What you return should be the exact lines from the one with "This screenshot has" to the end of the records below, both included, and no pictures.

Collected data entries

=== Section Start ===

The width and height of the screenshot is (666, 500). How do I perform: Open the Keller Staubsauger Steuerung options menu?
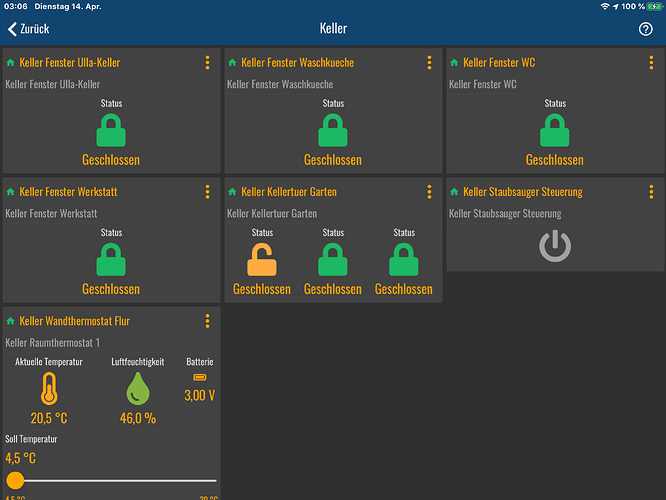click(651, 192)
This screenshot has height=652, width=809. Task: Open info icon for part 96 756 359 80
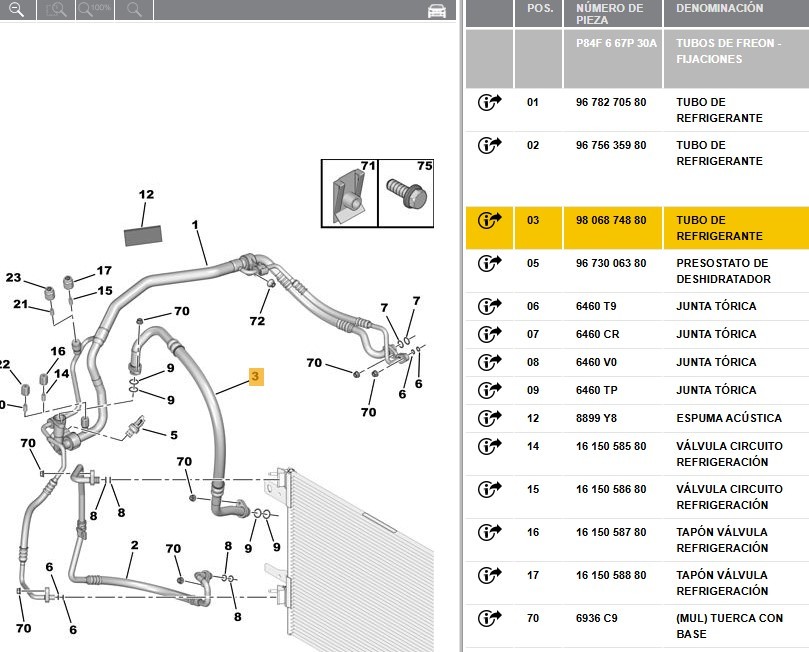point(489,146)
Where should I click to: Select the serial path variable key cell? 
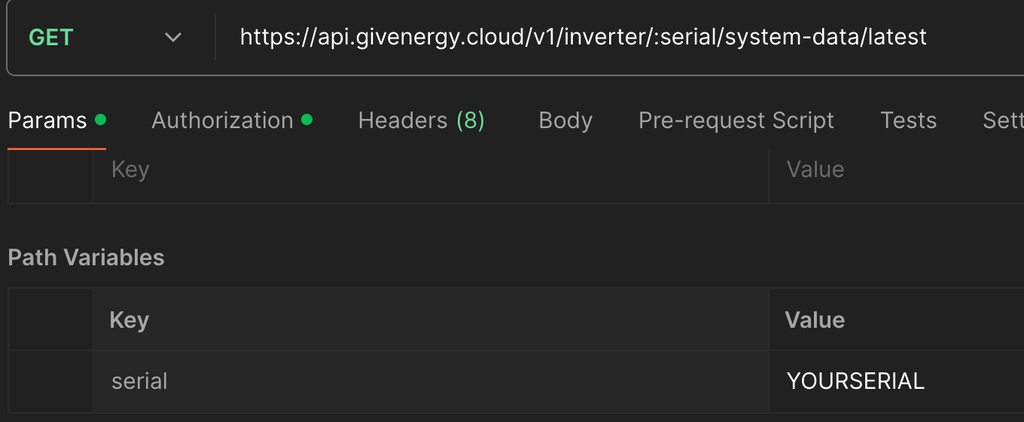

=== Section End ===

→ THE COMPLETED TASK:
This screenshot has height=652, width=809. Task: Open info icon for part 96 756 359 80
point(489,146)
Where should I click to: Select the serial path variable key cell? 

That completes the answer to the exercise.